Posts Tagged ‘managers’

5 Easy Ways to Use Storytelling in Corporate Communications

Thursday, August 28th, 2014

After 21 years in the practice of Corporate Storytelling, I’m surprised to still get the question, “How can stories be used in business (or any other organization)?” I usually respond by pointing out that storytelling is a communication tool, then ask, “What do you commuicate about?”, or “What’s the main message you want people to get when you create a document or deliver a speech? What story can you incorporate to make your point come alive?”

Stories, after all, are the ideal way to create and sustain the culture of any type of group–business, nonprofit, government agency, family, friends, etc.  Stories touch hearts as well as minds, and the emotional connection they generate is one of the key reasons for the inherent power of a good story.
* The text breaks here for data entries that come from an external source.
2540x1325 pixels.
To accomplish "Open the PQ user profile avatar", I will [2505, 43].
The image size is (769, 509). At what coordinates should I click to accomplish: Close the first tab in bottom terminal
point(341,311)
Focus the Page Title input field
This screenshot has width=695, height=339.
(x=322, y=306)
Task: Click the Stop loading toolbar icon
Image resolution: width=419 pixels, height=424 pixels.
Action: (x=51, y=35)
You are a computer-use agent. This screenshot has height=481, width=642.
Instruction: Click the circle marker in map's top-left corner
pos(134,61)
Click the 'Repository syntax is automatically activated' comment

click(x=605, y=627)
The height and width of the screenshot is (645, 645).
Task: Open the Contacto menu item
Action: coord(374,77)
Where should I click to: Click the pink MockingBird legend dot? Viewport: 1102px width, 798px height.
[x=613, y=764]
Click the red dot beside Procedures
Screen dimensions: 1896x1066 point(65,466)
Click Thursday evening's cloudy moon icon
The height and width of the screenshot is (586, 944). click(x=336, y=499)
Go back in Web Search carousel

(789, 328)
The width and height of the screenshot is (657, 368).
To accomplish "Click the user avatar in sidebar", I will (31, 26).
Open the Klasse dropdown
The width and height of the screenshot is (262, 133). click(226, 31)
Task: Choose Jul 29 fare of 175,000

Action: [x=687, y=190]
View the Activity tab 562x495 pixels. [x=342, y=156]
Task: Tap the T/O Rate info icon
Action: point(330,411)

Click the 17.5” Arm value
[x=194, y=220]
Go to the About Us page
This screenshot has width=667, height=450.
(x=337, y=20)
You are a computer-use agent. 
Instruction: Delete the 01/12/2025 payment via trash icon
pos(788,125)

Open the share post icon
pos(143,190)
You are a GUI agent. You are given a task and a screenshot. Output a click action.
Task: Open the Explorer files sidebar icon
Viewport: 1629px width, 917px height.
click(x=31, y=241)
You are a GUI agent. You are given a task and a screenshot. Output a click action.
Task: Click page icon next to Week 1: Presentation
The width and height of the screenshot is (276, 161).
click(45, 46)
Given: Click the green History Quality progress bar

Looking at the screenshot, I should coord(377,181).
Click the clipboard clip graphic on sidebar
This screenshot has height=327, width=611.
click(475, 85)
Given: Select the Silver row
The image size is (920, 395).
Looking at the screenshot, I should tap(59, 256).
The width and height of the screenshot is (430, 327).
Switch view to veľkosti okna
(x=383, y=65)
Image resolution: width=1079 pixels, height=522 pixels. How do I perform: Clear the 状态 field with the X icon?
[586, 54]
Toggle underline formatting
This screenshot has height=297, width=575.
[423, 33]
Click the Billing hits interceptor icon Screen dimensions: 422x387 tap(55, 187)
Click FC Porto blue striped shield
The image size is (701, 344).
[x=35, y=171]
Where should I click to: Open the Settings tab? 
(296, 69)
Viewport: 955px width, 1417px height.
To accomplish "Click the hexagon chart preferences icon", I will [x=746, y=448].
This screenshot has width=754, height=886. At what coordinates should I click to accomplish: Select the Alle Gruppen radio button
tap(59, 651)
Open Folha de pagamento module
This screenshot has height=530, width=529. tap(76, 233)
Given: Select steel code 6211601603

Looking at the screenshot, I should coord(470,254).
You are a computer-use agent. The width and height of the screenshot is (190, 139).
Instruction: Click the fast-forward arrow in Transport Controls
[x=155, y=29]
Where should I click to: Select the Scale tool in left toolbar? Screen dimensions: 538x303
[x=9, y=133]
Here, then, are five ways you can begin using stories in your own communication efforts:

  1.  Convey corporate values: Leaders need to continually remind people of the organization’s core values. By telling stories about employees “caught doing something right,” they underscore core values, give recognition to deserving employees, and celebrate individuals’ successes.
  2. Build more effective teams: When a new team forms, have the members share stories of their experiences–in the organization, their careers or their personal lives. This builds connections and solidifies relationships, leading to better mutual support and, ultimately, improved customer service.
  3. Help people cope with change: As a company goes through major change, such as a merger, acquisition, or reorganization, morale and productivity usually take a nose-dive. People feel unprepared for the change, and that makes them uncomfortable and anxious, so they seek solace from one another instead of focusing on the job at hand. Managers who share their own “war stories” of successfully adapting to change will calm employees’ fears and increase workforce effectiveness and commitment.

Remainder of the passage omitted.